■ Data ■
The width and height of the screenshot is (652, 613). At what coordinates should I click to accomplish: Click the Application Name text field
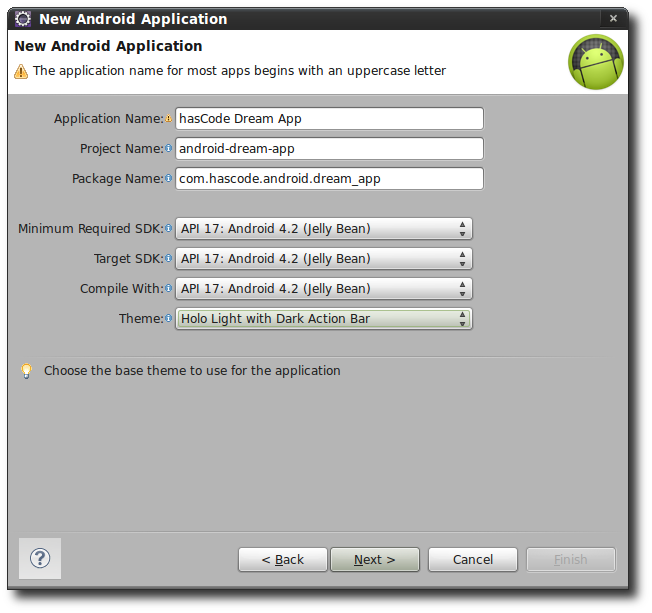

* * *

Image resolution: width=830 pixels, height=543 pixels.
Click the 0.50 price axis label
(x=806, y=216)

==

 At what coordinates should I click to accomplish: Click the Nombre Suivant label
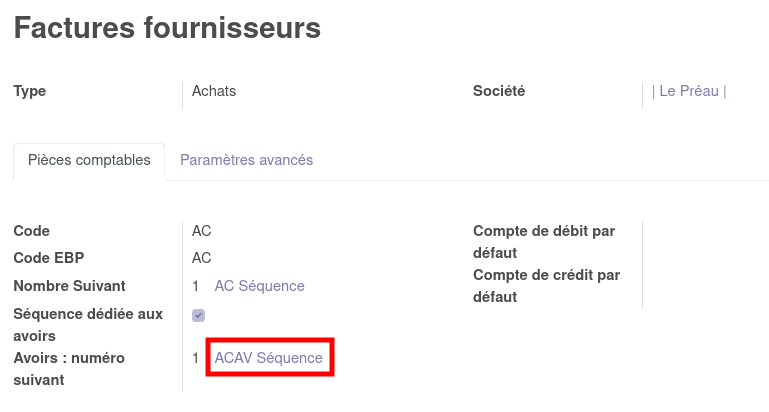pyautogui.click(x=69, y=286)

■ How to complete this task ■
Using the listing above, locate the lines that hold "height" and copy each one.

■ Solution below ■
The width and height of the screenshot is (652, 613). At what coordinates should I click to accomplish: Click the Application Name text field
Image resolution: width=830 pixels, height=543 pixels.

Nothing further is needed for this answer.